[Set exercise] Copy the following data word for word, keeping every line as it appears.

........

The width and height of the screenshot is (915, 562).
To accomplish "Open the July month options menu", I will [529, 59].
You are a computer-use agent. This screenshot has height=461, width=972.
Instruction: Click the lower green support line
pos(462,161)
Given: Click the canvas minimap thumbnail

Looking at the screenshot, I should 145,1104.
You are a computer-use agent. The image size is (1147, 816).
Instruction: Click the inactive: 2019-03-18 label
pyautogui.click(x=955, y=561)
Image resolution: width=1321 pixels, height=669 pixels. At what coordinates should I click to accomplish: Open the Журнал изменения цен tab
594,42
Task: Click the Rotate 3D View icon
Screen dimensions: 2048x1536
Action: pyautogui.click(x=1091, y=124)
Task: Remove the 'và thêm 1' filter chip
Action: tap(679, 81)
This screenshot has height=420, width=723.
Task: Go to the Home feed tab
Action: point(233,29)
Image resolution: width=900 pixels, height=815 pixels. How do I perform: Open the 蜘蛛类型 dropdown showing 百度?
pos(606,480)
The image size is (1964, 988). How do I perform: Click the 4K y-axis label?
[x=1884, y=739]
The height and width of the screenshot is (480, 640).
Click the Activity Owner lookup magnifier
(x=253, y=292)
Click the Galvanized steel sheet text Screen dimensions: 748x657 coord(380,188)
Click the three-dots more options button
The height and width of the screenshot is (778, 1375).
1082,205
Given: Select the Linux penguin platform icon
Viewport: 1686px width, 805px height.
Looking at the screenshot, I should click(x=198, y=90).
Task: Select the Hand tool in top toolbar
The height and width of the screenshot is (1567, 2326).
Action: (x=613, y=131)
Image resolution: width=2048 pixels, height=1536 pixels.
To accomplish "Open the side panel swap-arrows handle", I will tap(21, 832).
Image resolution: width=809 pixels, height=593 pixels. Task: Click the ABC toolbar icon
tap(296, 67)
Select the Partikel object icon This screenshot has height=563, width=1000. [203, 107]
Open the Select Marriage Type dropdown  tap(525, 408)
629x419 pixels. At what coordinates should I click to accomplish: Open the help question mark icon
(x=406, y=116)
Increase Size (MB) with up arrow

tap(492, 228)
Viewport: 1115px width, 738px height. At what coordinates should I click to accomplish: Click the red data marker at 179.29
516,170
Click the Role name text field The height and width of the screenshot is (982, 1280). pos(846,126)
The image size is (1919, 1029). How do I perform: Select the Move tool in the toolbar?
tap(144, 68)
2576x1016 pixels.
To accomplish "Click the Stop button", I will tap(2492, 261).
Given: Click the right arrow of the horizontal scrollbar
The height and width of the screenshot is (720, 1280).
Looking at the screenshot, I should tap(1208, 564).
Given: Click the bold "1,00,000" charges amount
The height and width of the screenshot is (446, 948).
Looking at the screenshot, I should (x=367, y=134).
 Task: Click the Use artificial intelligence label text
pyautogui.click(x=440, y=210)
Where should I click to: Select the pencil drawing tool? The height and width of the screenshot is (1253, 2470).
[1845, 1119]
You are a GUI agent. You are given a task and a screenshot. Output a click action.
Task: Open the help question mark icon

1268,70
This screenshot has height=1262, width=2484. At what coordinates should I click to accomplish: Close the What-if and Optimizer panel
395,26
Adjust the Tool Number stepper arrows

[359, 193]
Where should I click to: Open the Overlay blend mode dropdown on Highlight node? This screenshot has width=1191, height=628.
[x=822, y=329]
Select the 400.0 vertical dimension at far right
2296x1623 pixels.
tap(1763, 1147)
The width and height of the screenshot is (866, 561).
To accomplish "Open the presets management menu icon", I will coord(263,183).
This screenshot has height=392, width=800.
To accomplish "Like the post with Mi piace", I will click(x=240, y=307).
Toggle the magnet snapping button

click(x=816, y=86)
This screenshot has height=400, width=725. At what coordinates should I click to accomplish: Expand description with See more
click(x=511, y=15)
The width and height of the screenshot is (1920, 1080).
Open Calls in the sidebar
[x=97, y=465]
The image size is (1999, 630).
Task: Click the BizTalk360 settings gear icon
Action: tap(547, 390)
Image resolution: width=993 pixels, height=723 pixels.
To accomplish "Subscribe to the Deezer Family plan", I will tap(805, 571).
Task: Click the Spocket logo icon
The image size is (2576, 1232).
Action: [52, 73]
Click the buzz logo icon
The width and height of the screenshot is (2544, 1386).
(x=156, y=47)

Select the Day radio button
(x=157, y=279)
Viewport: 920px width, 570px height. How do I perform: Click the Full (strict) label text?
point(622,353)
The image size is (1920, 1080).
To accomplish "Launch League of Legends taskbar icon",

........

[Task solution]
The width and height of the screenshot is (915, 562).
To accomplish "Open the July month options menu", I will [529, 59].
You are a computer-use agent. This screenshot has height=461, width=972.
Instruction: Click the lower green support line
pos(462,161)
Given: Click the canvas minimap thumbnail

Looking at the screenshot, I should 145,1104.
You are a computer-use agent. The image size is (1147, 816).
Instruction: Click the inactive: 2019-03-18 label
pyautogui.click(x=955, y=561)
Image resolution: width=1321 pixels, height=669 pixels. At what coordinates should I click to accomplish: Open the Журнал изменения цен tab
594,42
Task: Click the Rotate 3D View icon
Screen dimensions: 2048x1536
Action: pyautogui.click(x=1091, y=124)
Task: Remove the 'và thêm 1' filter chip
Action: tap(679, 81)
This screenshot has height=420, width=723.
Task: Go to the Home feed tab
Action: point(233,29)
Image resolution: width=900 pixels, height=815 pixels. How do I perform: Open the 蜘蛛类型 dropdown showing 百度?
pos(606,480)
The image size is (1964, 988). How do I perform: Click the 4K y-axis label?
[x=1884, y=739]
The height and width of the screenshot is (480, 640).
Click the Activity Owner lookup magnifier
(x=253, y=292)
Click the Galvanized steel sheet text Screen dimensions: 748x657 coord(380,188)
Click the three-dots more options button
The height and width of the screenshot is (778, 1375).
1082,205
Given: Select the Linux penguin platform icon
Viewport: 1686px width, 805px height.
Looking at the screenshot, I should click(x=198, y=90).
Task: Select the Hand tool in top toolbar
The height and width of the screenshot is (1567, 2326).
Action: (x=613, y=131)
Image resolution: width=2048 pixels, height=1536 pixels.
To accomplish "Open the side panel swap-arrows handle", I will tap(21, 832).
Image resolution: width=809 pixels, height=593 pixels. Task: Click the ABC toolbar icon
tap(296, 67)
Select the Partikel object icon This screenshot has height=563, width=1000. [203, 107]
Open the Select Marriage Type dropdown  tap(525, 408)
629x419 pixels. At what coordinates should I click to accomplish: Open the help question mark icon
(x=406, y=116)
Increase Size (MB) with up arrow

tap(492, 228)
Viewport: 1115px width, 738px height. At what coordinates should I click to accomplish: Click the red data marker at 179.29
516,170
Click the Role name text field The height and width of the screenshot is (982, 1280). pos(846,126)
The image size is (1919, 1029). How do I perform: Select the Move tool in the toolbar?
tap(144, 68)
2576x1016 pixels.
To accomplish "Click the Stop button", I will tap(2492, 261).
Given: Click the right arrow of the horizontal scrollbar
The height and width of the screenshot is (720, 1280).
Looking at the screenshot, I should tap(1208, 564).
Given: Click the bold "1,00,000" charges amount
The height and width of the screenshot is (446, 948).
Looking at the screenshot, I should (x=367, y=134).
 Task: Click the Use artificial intelligence label text
pyautogui.click(x=440, y=210)
Where should I click to: Select the pencil drawing tool? The height and width of the screenshot is (1253, 2470).
[1845, 1119]
You are a GUI agent. You are given a task and a screenshot. Output a click action.
Task: Open the help question mark icon

1268,70
This screenshot has height=1262, width=2484. At what coordinates should I click to accomplish: Close the What-if and Optimizer panel
395,26
Adjust the Tool Number stepper arrows

[359, 193]
Where should I click to: Open the Overlay blend mode dropdown on Highlight node? This screenshot has width=1191, height=628.
[x=822, y=329]
Select the 400.0 vertical dimension at far right
2296x1623 pixels.
tap(1763, 1147)
The width and height of the screenshot is (866, 561).
To accomplish "Open the presets management menu icon", I will coord(263,183).
This screenshot has height=392, width=800.
To accomplish "Like the post with Mi piace", I will click(x=240, y=307).
Toggle the magnet snapping button

click(x=816, y=86)
This screenshot has height=400, width=725. At what coordinates should I click to accomplish: Expand description with See more
click(x=511, y=15)
The width and height of the screenshot is (1920, 1080).
Open Calls in the sidebar
[x=97, y=465]
The image size is (1999, 630).
Task: Click the BizTalk360 settings gear icon
Action: tap(547, 390)
Image resolution: width=993 pixels, height=723 pixels.
To accomplish "Subscribe to the Deezer Family plan", I will tap(805, 571).
Task: Click the Spocket logo icon
The image size is (2576, 1232).
Action: [52, 73]
Click the buzz logo icon
The width and height of the screenshot is (2544, 1386).
(x=156, y=47)

Select the Day radio button
(x=157, y=279)
Viewport: 920px width, 570px height. How do I perform: Click the Full (strict) label text?
point(622,353)
The image size is (1920, 1080).
To accomplish "Launch League of Legends taskbar icon",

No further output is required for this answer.